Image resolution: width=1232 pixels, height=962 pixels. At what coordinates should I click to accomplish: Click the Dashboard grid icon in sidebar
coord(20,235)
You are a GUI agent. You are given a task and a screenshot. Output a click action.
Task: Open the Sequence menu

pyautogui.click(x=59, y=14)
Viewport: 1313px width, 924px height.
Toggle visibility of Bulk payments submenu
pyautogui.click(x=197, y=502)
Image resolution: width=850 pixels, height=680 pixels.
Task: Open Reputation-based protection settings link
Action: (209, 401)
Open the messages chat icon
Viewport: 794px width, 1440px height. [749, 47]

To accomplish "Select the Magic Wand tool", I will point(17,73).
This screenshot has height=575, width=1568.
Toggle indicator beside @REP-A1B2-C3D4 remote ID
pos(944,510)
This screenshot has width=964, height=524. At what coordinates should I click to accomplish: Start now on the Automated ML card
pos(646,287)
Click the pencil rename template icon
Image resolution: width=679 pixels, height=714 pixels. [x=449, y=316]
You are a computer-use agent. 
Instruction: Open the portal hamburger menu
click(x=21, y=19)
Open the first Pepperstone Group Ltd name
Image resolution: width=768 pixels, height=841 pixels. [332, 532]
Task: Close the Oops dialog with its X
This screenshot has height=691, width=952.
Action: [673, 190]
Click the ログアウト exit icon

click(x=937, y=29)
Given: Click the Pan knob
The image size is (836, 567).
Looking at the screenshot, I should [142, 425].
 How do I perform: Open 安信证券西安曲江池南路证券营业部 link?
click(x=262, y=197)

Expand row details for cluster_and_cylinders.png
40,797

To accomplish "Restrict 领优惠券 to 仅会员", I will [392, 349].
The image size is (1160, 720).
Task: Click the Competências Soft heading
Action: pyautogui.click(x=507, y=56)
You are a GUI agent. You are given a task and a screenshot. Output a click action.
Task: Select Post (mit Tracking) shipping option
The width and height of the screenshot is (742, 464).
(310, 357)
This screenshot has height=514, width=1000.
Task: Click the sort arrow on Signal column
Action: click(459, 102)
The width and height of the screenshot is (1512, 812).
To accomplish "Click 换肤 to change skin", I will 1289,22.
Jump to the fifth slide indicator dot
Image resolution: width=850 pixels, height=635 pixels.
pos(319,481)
★ ★ ★ ★
* [PROMPT]:
Reproduce all the records. Keep them exact, please.

* [WORKED SOLUTION]:
Image resolution: width=1232 pixels, height=962 pixels. At what coordinates should I click to accomplish: Click the Dashboard grid icon in sidebar
coord(20,235)
You are a GUI agent. You are given a task and a screenshot. Output a click action.
Task: Open the Sequence menu

pyautogui.click(x=59, y=14)
Viewport: 1313px width, 924px height.
Toggle visibility of Bulk payments submenu
pyautogui.click(x=197, y=502)
Image resolution: width=850 pixels, height=680 pixels.
Task: Open Reputation-based protection settings link
Action: (209, 401)
Open the messages chat icon
Viewport: 794px width, 1440px height. [749, 47]

To accomplish "Select the Magic Wand tool", I will point(17,73).
This screenshot has height=575, width=1568.
Toggle indicator beside @REP-A1B2-C3D4 remote ID
pos(944,510)
This screenshot has width=964, height=524. At what coordinates should I click to accomplish: Start now on the Automated ML card
pos(646,287)
Click the pencil rename template icon
Image resolution: width=679 pixels, height=714 pixels. [x=449, y=316]
You are a computer-use agent. 
Instruction: Open the portal hamburger menu
click(x=21, y=19)
Open the first Pepperstone Group Ltd name
Image resolution: width=768 pixels, height=841 pixels. [332, 532]
Task: Close the Oops dialog with its X
This screenshot has height=691, width=952.
Action: [673, 190]
Click the ログアウト exit icon

click(x=937, y=29)
Given: Click the Pan knob
The image size is (836, 567).
Looking at the screenshot, I should [142, 425].
 How do I perform: Open 安信证券西安曲江池南路证券营业部 link?
click(x=262, y=197)

Expand row details for cluster_and_cylinders.png
40,797

To accomplish "Restrict 领优惠券 to 仅会员", I will [392, 349].
The image size is (1160, 720).
Task: Click the Competências Soft heading
Action: pyautogui.click(x=507, y=56)
You are a GUI agent. You are given a task and a screenshot. Output a click action.
Task: Select Post (mit Tracking) shipping option
The width and height of the screenshot is (742, 464).
(310, 357)
This screenshot has height=514, width=1000.
Task: Click the sort arrow on Signal column
Action: click(459, 102)
The width and height of the screenshot is (1512, 812).
To accomplish "Click 换肤 to change skin", I will 1289,22.
Jump to the fifth slide indicator dot
Image resolution: width=850 pixels, height=635 pixels.
pos(319,481)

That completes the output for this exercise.